DATA SHOWN ▸
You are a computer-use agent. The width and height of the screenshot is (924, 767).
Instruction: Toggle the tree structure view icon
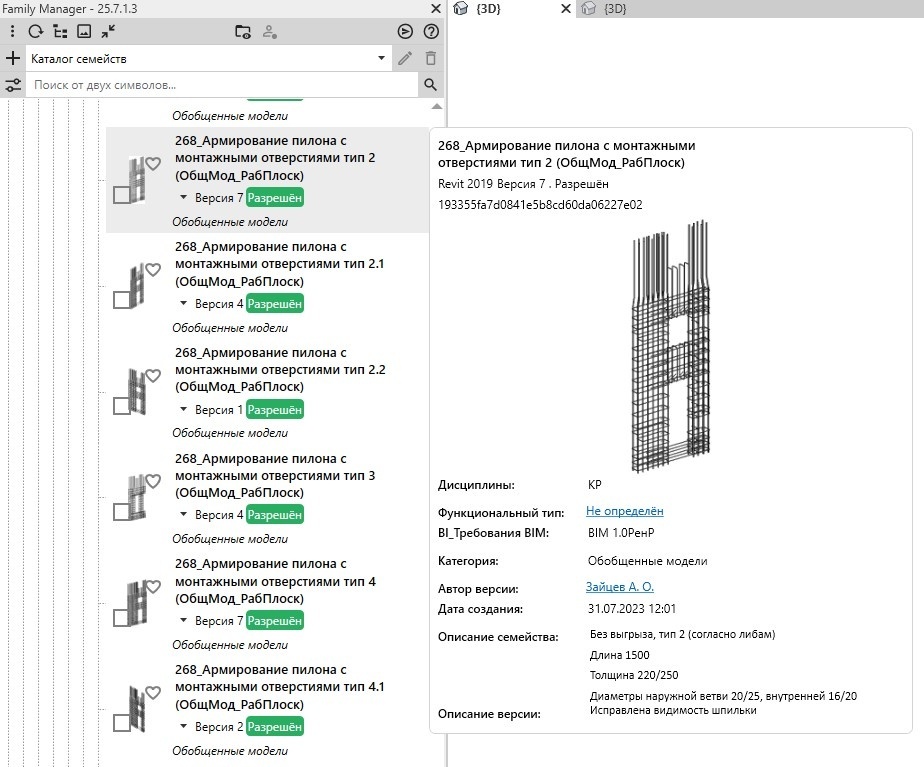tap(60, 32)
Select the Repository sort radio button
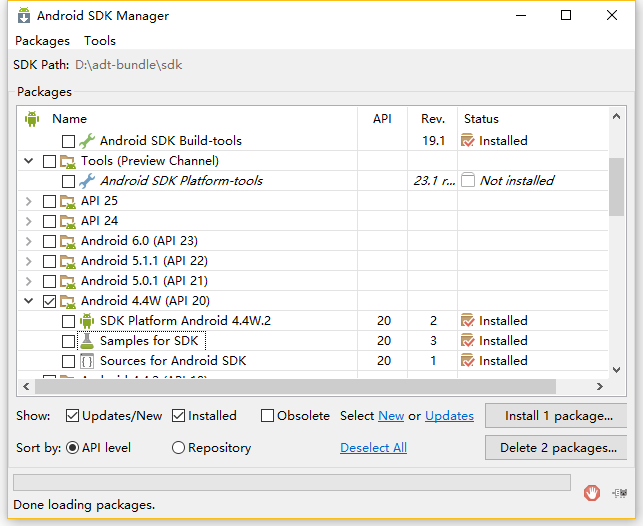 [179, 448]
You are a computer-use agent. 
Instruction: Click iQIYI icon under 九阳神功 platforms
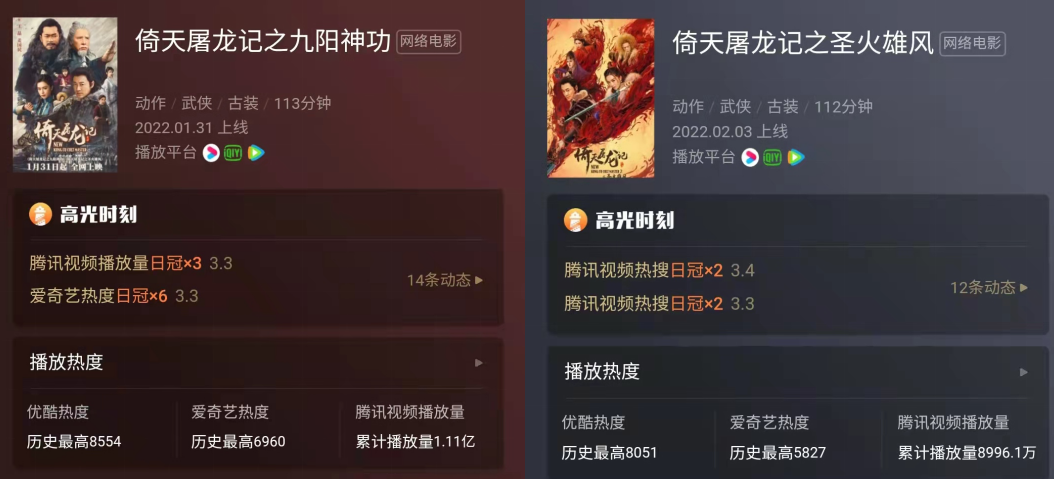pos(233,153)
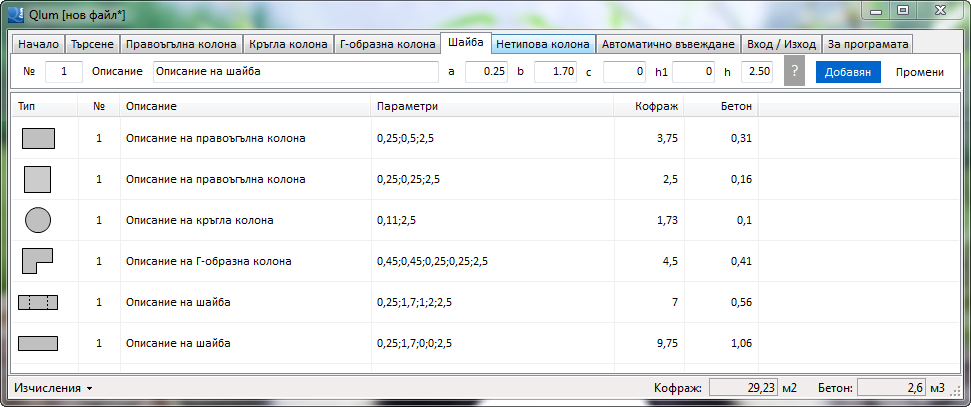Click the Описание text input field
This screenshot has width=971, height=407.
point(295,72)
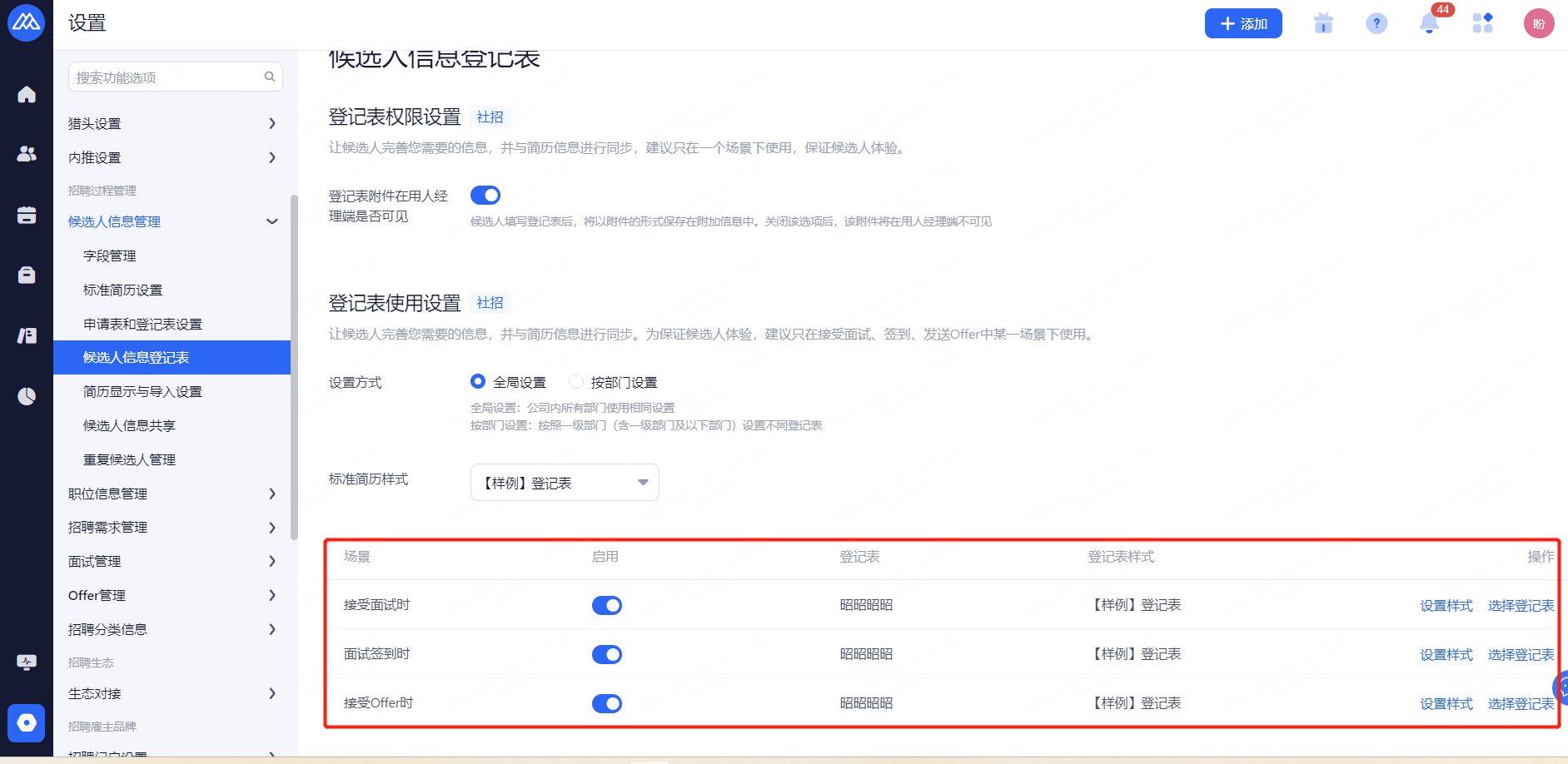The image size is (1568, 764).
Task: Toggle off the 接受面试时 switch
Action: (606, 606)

EXERCISE BRIEF ▸ Copy every line of the listing above word for word, leaving out the pictures.

COMPLETE RESPONSE ▸
You are a computer-use agent. The width and height of the screenshot is (924, 767).
Instruction: Toggle the tree structure view icon
tap(60, 32)
Select the Repository sort radio button
 [179, 448]
You are a computer-use agent. 
Instruction: Click iQIYI icon under 九阳神功 platforms
pos(233,153)
Click the Описание text input field
This screenshot has width=971, height=407.
point(295,72)
The image size is (1568, 764).
Task: Toggle off the 接受面试时 switch
Action: (606, 606)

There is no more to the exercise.